EXCERTO FORNECIDO =>
• • •
Dispõe o artigo 9.º do Decreto-Regulamentar n.º 1-A/2016, de 30/05, sob a epígrafe "notificação" que:
"1–A ANSR notifica o condutor para os efeitos constantes dos n.ºs 4 e 8 do artigo 148.º do Código da Estrada. 2–As notificações para os efeitos constantes no n.º 4 do artigo 148.º do Código da Estrada são efetuadas até 5 dias úteis após a definitividade da decisão administrativa condenatória ou do trânsito em julgado da sentença. 3–As notificações do número anterior seguem o regime das notificações previstas no artigo 176.º do Código da Estrada".
O n.º 4 e n.º 8 do artigo 148.º do Código da Estrada sob a epígrafe "sistema de pontos e cassação do título de condução" dispõem que:
"4–A subtracção de pontos ao condutor tem os seguintes efeitos: a)-Obrigação de o infractor frequentar uma acção de formação de segurança rodoviária, de acordo com as regras fixadas em regulamento, quando o condutor tenha cinco ou menos pontos, sem prejuízo do disposto nas alíneas seguintes; b)-Obrigação de o infractor realizar a prova teórica do exame de condução, de acordo com as regras fixadas em regulamento, quando o condutor tenha três ou menos pontos; c)- A cassação do título de condução do infractor, sempre que se encontrem subtraídos todos os pontos ao condutor. (…). 8–A falta não justificada à acção de formação de segurança rodoviária ou à prova teórica do exame de condução, bem como a sua reprovação, de acordo com as regras fixadas em regulamento, tem como efeito necessário a cassação do título de condução do condutor".
• • •
DADOS FORNECIDOS =>
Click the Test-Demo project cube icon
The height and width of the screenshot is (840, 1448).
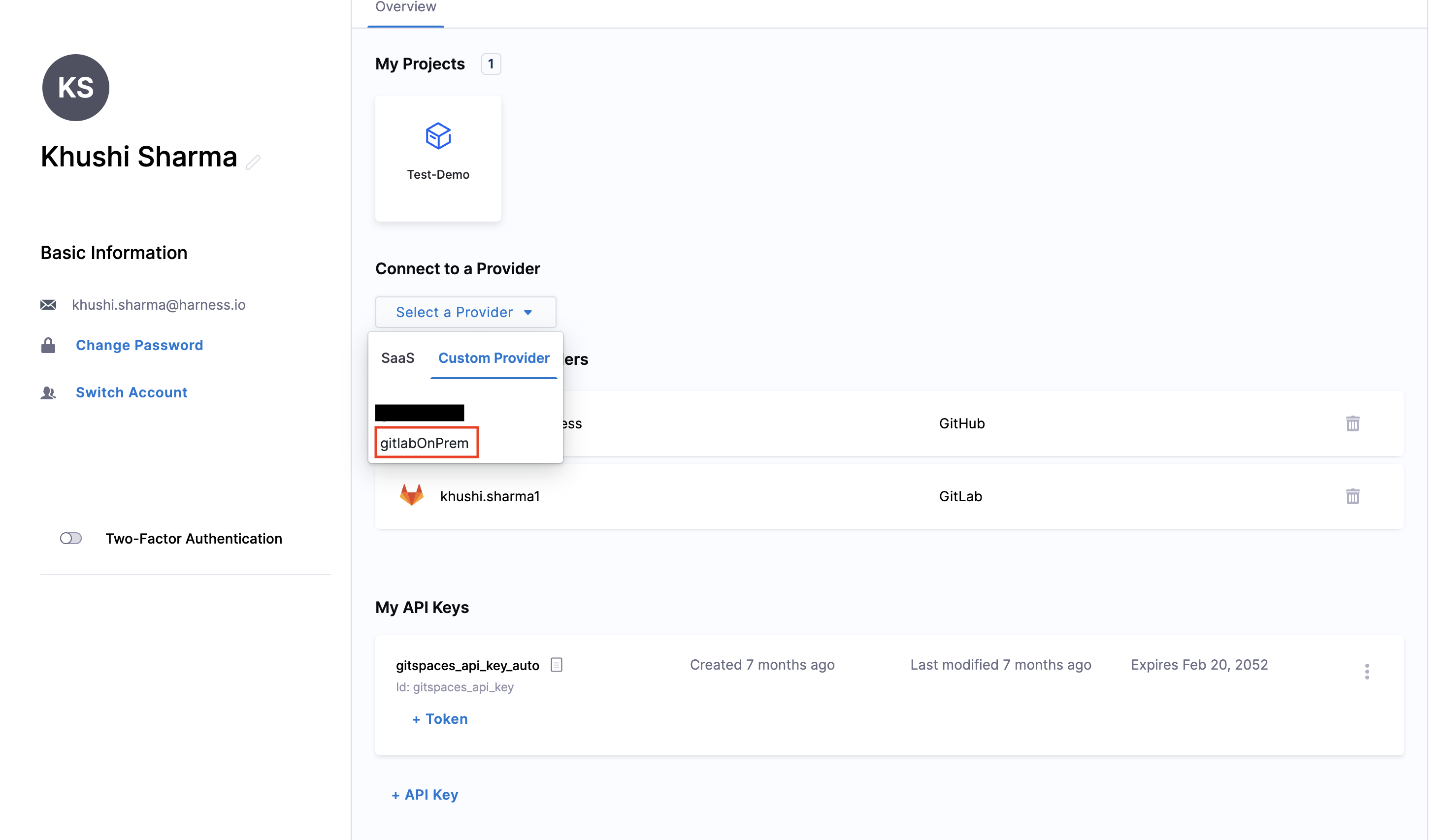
• • •
LISTA DE TAREFAS =>
- A) Reescreva sob a forma de lista o parágrafo do excerto sobre o sistema de pontos que começa por «4–A subtracção de pontos ao condutor», conservando os factos essenciais.
- B) Prossiga o excerto sobre o sistema de pontos a partir do ponto em que termina.
Os dados não têm qualquer relação com o excerto sobre o sistema de pontos.

RESPOSTAS POR TAREFA =>
- A)
- Com cinco ou menos pontos, o infrator tem de frequentar uma ação de formação de segurança rodoviária, segundo as regras fixadas em regulamento.
- Com três ou menos pontos, tem de realizar a prova teórica do exame de condução, segundo as regras fixadas em regulamento.
- Quando lhe forem subtraídos todos os pontos, o seu título de condução é cassado.
- A falta injustificada à ação de formação ou à prova teórica, ou a reprovação em qualquer delas, implica necessariamente a cassação do título de condução.

- B)
Em face deste normativo é líquido que a notificação em causa não deveria ter sido efectuada no âmbito do processo contra-ordenacional para cassação da licença de condução.
Trata-se de uma formalidade a ocorrer no âmbito dos processos de contra-ordenação que aplicam sanções por infracções pela prática de contra-ordenações.
O processo contra-ordenacional para cassação de licença de condução tem por objecto a apreciação da inexistência de pontos numa licença de condução.
Desta forma, a eventual ausência da notificação em causa não tem consequências processuais para o presente processo.
Razão pela qual o tribunal a quo decidiu correctamente a questão.
4.–Dispositivo
Por todo o exposto, acordam os juízes que compõem a 3.ª Secção do Tribunal da Relação de Lisboa em julgar não provido o recurso e, consequentemente, manter a sentença proferida.
Custas pela recorrente, fixando a taxa de justiça em 4 UC – artigo 513.º do Código Processo Penal.
Notifique.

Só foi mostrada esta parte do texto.